We know this committee and others have heard physicians talk consistently about red tape that threatens to overwhelm those who wish to serve the Medicaid population. However, we now see how harmful this burden can be to the provision of care. Whether it’s arcane and hidden utilization management techniques or prior authorizations that slow referrals to a crawl, each administrative layer has the potential to trip up a busy physician or family and keep a child from prescribed care.
Prior authorizations are probably the largest headache for pediatricians. While a few are rightfully in place to improve quality and efficiency, most prior authorizations are ultimately approved, raising the question about whether they were necessary in the first place. To ease this burden, some plans have begun systematically reviewing all prior authorizations and sunsetting unnecessary ones. Additionally, some plans have begun “gold starring” certain pediatric medical homes that have demonstrated the ability to properly prescribe and refer services, thus making prior authorizations on certain services unnecessary. These are the best practices I referred to earlier that need to be promoted, scaled, and standardized across all of Medicaid.

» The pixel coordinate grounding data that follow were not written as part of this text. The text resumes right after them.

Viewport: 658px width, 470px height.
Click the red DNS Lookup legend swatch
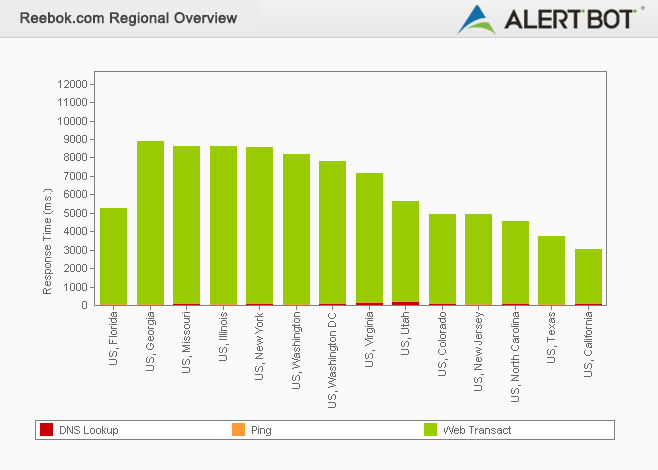(46, 430)
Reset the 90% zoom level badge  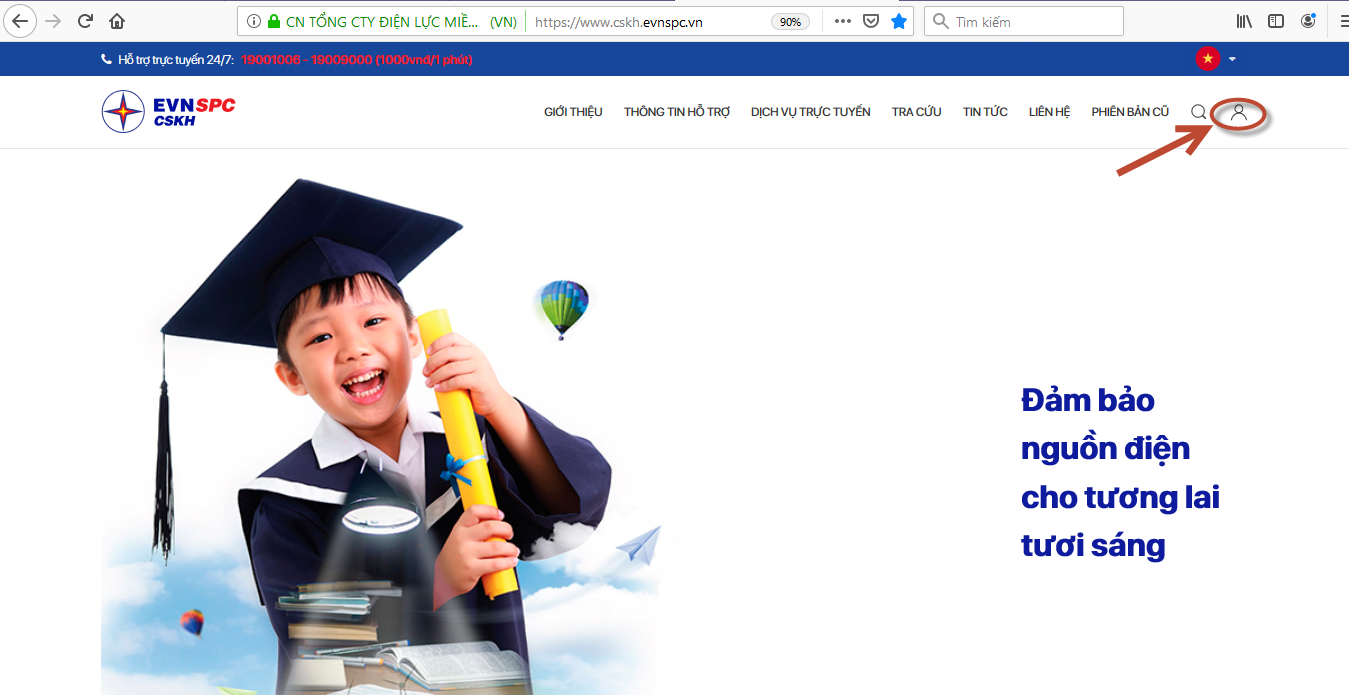790,22
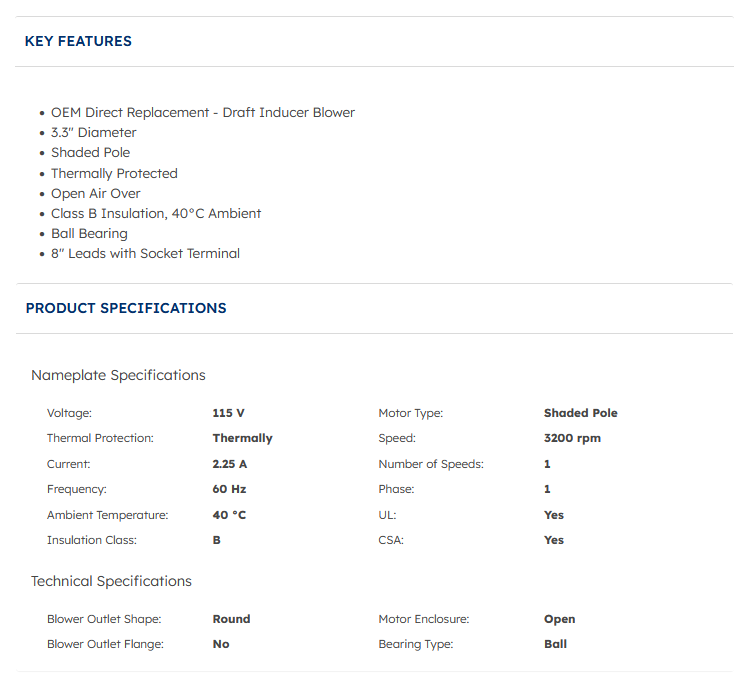Collapse the PRODUCT SPECIFICATIONS section header
The height and width of the screenshot is (700, 743).
(126, 308)
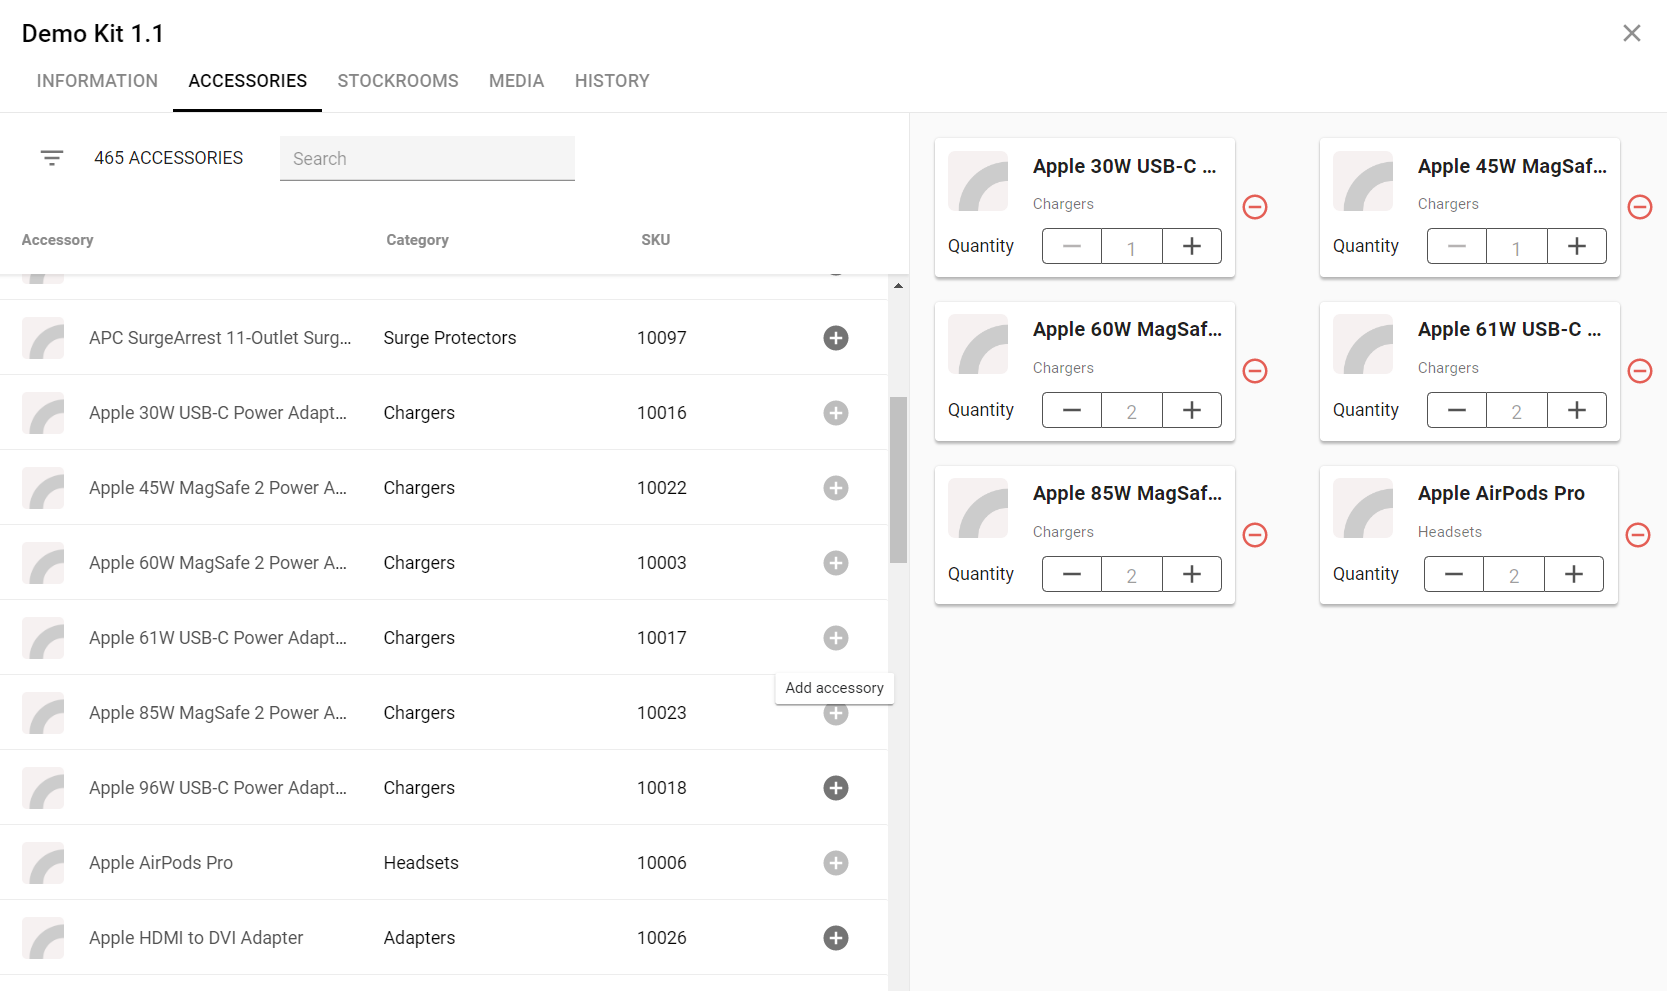1667x991 pixels.
Task: Decrease Apple 61W USB-C quantity
Action: coord(1457,410)
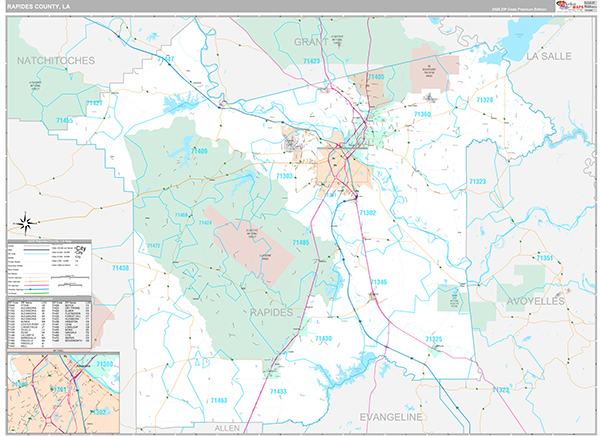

Care coordination services remain an enigma to many practicing pediatricians in Medicaid. Care coordination should be a defining pillar of managed Medicaid, but it falls short of its potential. Each managed care program type (STAR, STAR Health, STAR Kids) has various eligibility for care coordination, calls it by different names (e.g., care coordination, service coordination, case management), and requires various processes to inquire about using care coordination. Pediatricians are unaware of how to contact a patient’s care coordinator, especially when the family reports not having a relationship with one. These concerns are reflected in the January 2017 Legislative Budget Board report titled, “Improve Care Coordination in Medicaid” and a May 2018 report from HHSC as required by the legislature. Many of the legislative solutions proposed in these reports should be seriously considered by the committee.
In summary, solutions to improve administrative burden include:
- Scaling up and standardizing best practices to decrease and/or eliminate unnecessary prior authorizations, and
- Requiring additional investment of managed care plans in care coordination services with improved communication to physicians on how to use the service for their patients.
The Texas Pediatric Society stands ready to work with the legislature to improve our Medicaid managed care system. While many other small improvements could be made, we offer these five recommendations to help streamline and focus this committee’s work. While it seems like there is lots of work to be done, we must not allow ourselves to become defeatists in this matter. The care and well-being of our children is too important.
 Kaiser Family Foundation State Health Facts. (2016). Medicaid-to-Medicare Fee Index. Note: While these fees reflect the FFS fee schedule, most Texas managed care organizations rates closely track the FFS fee schedule.
 Straus, J.H., and Sarvet, B. (2014). Behavioral health care for children: The Massachusetts Child Psychiatry Access Project. Health Affairs, 33(12), 2153-2161.
 Department of State Health Services. (December 2016). Material & Child Health (MCH) — Medical Child Abuse Resources and Education System (MEDCARES).
 Legislative Budget Board. (January 2017). Improve Care Coordination. Legislative Budget Board Staff Reports.
Health and Human Services Commission. (May 2018). Health and Human Services System and Managed Care Report: As required by Senate Bill 1, 85th Legislature, Regular Session, 2017 (Article II, Special Provision 25).